_Aim of the task_
Nothing in the entries may be altered; copy them in full.

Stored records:

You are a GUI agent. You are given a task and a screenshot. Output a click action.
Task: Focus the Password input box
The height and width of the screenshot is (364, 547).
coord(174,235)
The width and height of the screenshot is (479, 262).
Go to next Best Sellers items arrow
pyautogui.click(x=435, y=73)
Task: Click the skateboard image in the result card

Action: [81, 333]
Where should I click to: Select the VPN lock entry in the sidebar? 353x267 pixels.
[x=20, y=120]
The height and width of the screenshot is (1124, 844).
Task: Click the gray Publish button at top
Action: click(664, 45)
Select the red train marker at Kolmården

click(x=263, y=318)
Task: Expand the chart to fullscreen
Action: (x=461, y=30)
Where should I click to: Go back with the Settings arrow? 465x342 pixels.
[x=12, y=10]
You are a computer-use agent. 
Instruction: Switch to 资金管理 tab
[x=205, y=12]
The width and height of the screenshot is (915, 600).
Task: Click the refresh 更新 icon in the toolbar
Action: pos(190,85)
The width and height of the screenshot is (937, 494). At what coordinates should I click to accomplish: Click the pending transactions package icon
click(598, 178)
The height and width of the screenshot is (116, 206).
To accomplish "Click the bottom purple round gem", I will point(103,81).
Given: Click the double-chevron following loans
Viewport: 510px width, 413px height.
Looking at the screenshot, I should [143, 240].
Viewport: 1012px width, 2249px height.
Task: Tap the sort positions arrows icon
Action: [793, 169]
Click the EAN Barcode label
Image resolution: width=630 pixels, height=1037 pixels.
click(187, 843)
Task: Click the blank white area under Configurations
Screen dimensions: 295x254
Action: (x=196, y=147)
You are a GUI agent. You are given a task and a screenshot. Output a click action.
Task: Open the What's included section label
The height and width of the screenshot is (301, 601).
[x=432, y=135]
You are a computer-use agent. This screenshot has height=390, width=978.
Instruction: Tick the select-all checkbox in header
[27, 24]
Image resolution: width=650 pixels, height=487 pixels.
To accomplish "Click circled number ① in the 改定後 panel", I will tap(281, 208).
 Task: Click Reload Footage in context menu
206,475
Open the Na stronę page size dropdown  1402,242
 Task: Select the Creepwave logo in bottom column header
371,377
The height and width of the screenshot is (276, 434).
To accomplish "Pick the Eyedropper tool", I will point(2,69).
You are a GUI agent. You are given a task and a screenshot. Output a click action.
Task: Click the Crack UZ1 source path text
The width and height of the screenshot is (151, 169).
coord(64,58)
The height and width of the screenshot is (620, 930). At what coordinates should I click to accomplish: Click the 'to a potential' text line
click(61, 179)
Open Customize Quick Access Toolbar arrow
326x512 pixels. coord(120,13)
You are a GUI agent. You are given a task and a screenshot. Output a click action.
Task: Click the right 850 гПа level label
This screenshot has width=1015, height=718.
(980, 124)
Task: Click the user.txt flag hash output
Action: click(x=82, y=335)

_Answer to the problem_
You are a GUI agent. You are given a task and a screenshot. Output a click action.
Task: Focus the Password input box
The height and width of the screenshot is (364, 547).
coord(174,235)
The width and height of the screenshot is (479, 262).
Go to next Best Sellers items arrow
pyautogui.click(x=435, y=73)
Task: Click the skateboard image in the result card

Action: [81, 333]
Where should I click to: Select the VPN lock entry in the sidebar? 353x267 pixels.
[x=20, y=120]
The height and width of the screenshot is (1124, 844).
Task: Click the gray Publish button at top
Action: click(664, 45)
Select the red train marker at Kolmården

click(x=263, y=318)
Task: Expand the chart to fullscreen
Action: (x=461, y=30)
Where should I click to: Go back with the Settings arrow? 465x342 pixels.
[x=12, y=10]
You are a computer-use agent. 
Instruction: Switch to 资金管理 tab
[x=205, y=12]
The width and height of the screenshot is (915, 600).
Task: Click the refresh 更新 icon in the toolbar
Action: pos(190,85)
The width and height of the screenshot is (937, 494). At what coordinates should I click to accomplish: Click the pending transactions package icon
click(598, 178)
The height and width of the screenshot is (116, 206).
To accomplish "Click the bottom purple round gem", I will point(103,81).
Given: Click the double-chevron following loans
Viewport: 510px width, 413px height.
Looking at the screenshot, I should [143, 240].
Viewport: 1012px width, 2249px height.
Task: Tap the sort positions arrows icon
Action: [793, 169]
Click the EAN Barcode label
Image resolution: width=630 pixels, height=1037 pixels.
click(187, 843)
Task: Click the blank white area under Configurations
Screen dimensions: 295x254
Action: (x=196, y=147)
You are a GUI agent. You are given a task and a screenshot. Output a click action.
Task: Open the What's included section label
The height and width of the screenshot is (301, 601).
[x=432, y=135]
You are a computer-use agent. This screenshot has height=390, width=978.
Instruction: Tick the select-all checkbox in header
[27, 24]
Image resolution: width=650 pixels, height=487 pixels.
To accomplish "Click circled number ① in the 改定後 panel", I will tap(281, 208).
 Task: Click Reload Footage in context menu
206,475
Open the Na stronę page size dropdown  1402,242
 Task: Select the Creepwave logo in bottom column header
371,377
The height and width of the screenshot is (276, 434).
To accomplish "Pick the Eyedropper tool", I will point(2,69).
You are a GUI agent. You are given a task and a screenshot. Output a click action.
Task: Click the Crack UZ1 source path text
The width and height of the screenshot is (151, 169).
coord(64,58)
The height and width of the screenshot is (620, 930). At what coordinates should I click to accomplish: Click the 'to a potential' text line
click(61, 179)
Open Customize Quick Access Toolbar arrow
326x512 pixels. coord(120,13)
You are a GUI agent. You are given a task and a screenshot. Output a click action.
Task: Click the right 850 гПа level label
This screenshot has width=1015, height=718.
(980, 124)
Task: Click the user.txt flag hash output
Action: click(x=82, y=335)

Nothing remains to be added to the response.